Most recently, APL researchers expanded its functionality, improving its ability to assist responders in future outbreaks by applying the algorithms to the Ebola virus as well as other diseases, and enhancing the investigation workflow through data quality assessment and anomaly detection.

“The outputs of the tool help inform responders in closer to real time on aspects of the outbreak, such as novel transmission modes, differences between variants of the pathogen, and better infection prevention and control measure selection,” explained Miles Stewart, a project lead and software engineer in APL’s Global Health Mission Area and one of three APL co-authors on the paper, along with Julia Eng and Abraham Rajan. “In the middle of a response, these types of analysis can be labor intensive and complicated to do on top of other efforts to stop the outbreak, sometimes leading to critical insights being discovered after the response has concluded.”

## Raw data

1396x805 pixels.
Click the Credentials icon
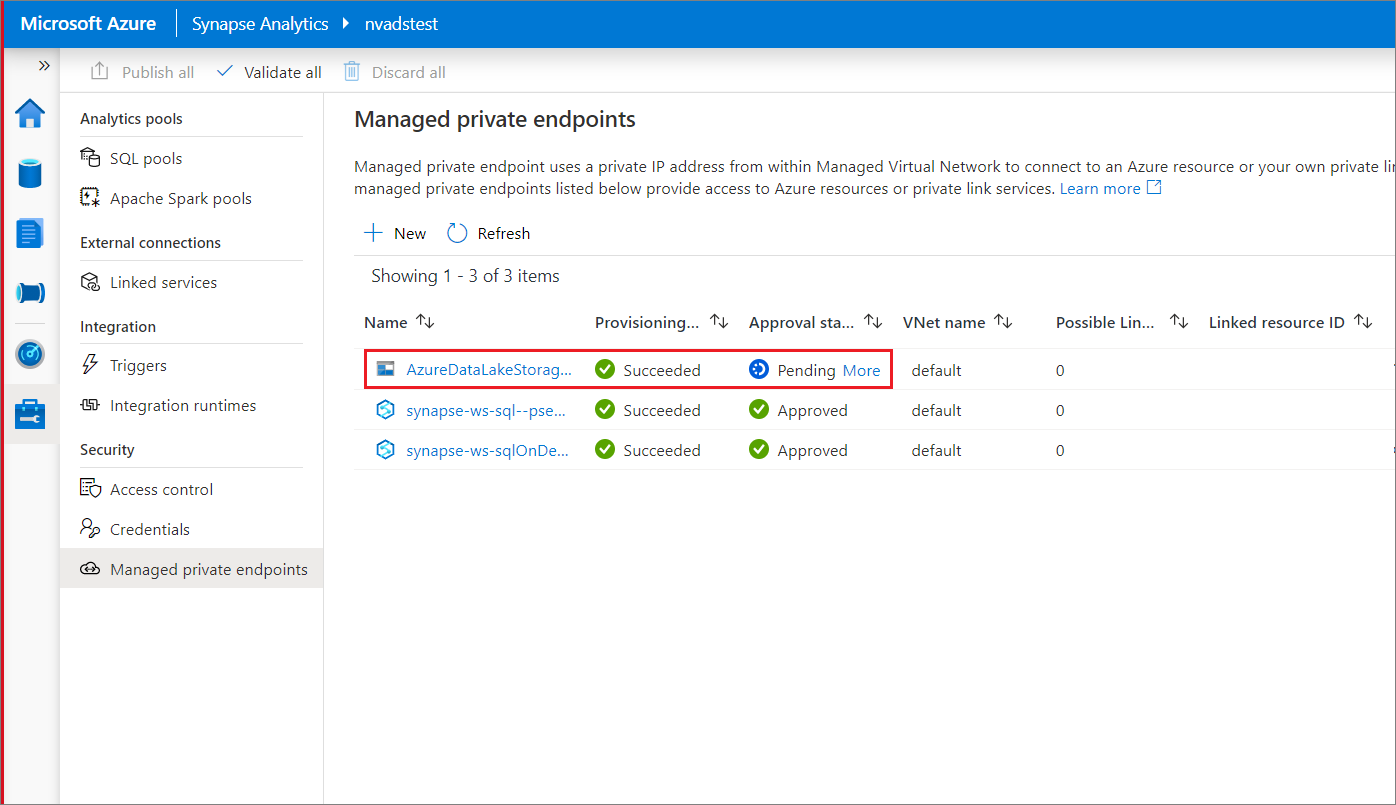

## About this exercise
Continue the passage about APL's outbreak investigation tool, starting right after its last sentence.

## Task output
The DRC has faced 15 Ebola outbreaks since 1976. The 11th outbreak, declared in the country’s western Équateur Province in June 2020, occurred at the same time as an outbreak in the DRC’s eastern North Kivu province. Scientists wanted to understand how these and concurrent outbreaks were connected to the eighth Ebola outbreak — in 2018, also in Équateur Province — by combining epidemiological and genomic data.

“Gaining an understanding of the connections between the Ebola outbreaks in the Democratic Republic of Congo presents significant challenges due to the vast geographical spread across the country, the genetic diversity of the Ebola virus strains involved and the complex sociopolitical landscape,” Stewart said.

“The simultaneous occurrence of outbreaks in distant provinces complicates tracing the chains of transmission and understanding any potential connection,” he added. “And limited access to some affected areas, due to security concerns and logistical constraints, hinders comprehensive data collection, sampling and genetic sequencing efforts necessary to map the spread and evolution of the virus accurately.”

Visualizing Disease Transmission

ChainChecker played a crucial role in visualizing and confirming the chains of Ebola transmission in the DRC and aided in the understanding and analysis of the Ebola outbreak discussed in the research paper, said Stewart.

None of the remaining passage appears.